[Start of Attachment]

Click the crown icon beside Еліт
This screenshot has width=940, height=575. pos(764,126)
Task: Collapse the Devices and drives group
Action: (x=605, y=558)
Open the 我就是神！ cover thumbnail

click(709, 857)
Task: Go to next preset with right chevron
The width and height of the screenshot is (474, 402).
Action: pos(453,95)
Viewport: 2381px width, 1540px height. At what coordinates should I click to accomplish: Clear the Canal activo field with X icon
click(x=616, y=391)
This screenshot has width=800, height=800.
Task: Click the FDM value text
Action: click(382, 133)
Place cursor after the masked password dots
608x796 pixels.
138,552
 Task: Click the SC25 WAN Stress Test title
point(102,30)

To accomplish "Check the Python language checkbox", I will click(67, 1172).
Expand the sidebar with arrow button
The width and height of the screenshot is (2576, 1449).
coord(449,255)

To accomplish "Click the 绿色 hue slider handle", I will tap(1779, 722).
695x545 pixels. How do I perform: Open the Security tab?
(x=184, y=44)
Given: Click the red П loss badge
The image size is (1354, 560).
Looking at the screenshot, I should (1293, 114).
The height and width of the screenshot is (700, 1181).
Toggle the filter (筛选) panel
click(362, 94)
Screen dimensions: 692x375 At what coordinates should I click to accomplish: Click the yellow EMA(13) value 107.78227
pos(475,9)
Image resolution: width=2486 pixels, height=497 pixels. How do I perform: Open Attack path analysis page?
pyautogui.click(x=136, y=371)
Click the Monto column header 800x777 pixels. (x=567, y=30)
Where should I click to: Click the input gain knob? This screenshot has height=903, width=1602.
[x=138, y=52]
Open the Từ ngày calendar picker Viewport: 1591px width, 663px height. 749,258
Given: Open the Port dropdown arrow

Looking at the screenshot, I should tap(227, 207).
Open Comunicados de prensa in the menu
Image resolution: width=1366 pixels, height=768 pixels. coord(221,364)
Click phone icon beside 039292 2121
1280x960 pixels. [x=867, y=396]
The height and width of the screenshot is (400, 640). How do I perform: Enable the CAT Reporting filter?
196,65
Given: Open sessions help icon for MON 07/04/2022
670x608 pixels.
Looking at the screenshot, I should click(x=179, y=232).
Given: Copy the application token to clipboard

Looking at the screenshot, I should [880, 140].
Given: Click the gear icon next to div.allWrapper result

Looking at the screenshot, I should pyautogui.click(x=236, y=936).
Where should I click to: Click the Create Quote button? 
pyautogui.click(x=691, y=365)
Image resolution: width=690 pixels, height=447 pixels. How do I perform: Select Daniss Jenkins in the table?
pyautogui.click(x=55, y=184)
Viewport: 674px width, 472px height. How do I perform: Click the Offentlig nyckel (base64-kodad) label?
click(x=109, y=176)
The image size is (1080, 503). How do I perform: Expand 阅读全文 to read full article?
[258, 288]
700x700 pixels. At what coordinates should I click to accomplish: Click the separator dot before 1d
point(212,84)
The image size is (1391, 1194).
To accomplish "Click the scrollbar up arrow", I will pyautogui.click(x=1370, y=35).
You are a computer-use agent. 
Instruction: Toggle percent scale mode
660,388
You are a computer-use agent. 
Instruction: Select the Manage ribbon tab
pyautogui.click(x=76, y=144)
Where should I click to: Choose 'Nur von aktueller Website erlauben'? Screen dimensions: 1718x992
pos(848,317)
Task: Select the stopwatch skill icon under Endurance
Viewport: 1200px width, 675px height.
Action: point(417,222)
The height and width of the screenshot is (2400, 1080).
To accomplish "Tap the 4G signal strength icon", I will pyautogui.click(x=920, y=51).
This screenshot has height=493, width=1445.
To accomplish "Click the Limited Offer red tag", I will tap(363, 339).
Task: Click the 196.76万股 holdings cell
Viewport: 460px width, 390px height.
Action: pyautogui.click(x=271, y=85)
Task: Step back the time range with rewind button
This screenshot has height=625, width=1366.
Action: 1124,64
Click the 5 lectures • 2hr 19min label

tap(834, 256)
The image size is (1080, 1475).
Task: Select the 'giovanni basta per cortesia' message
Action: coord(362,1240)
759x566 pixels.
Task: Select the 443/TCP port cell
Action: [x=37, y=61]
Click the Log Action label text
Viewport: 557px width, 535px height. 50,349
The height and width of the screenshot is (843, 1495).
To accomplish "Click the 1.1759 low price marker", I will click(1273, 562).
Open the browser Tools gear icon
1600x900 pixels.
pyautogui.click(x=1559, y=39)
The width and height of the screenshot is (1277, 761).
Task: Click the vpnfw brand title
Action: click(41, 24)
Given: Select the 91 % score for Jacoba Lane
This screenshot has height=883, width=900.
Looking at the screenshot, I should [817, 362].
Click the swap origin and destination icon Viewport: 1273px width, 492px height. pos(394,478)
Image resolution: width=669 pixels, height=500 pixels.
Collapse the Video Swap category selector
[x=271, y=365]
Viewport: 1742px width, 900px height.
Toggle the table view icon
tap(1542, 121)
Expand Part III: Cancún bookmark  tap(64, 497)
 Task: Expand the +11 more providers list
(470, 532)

[End of Attachment]

■ Task requirements: What you give back should be the lines from the one with "Image resolution: width=669" to the end of the data, copied exactly, both ends included.

■ Answer below:
Image resolution: width=669 pixels, height=500 pixels.
Collapse the Video Swap category selector
[x=271, y=365]
Viewport: 1742px width, 900px height.
Toggle the table view icon
tap(1542, 121)
Expand Part III: Cancún bookmark  tap(64, 497)
 Task: Expand the +11 more providers list
(470, 532)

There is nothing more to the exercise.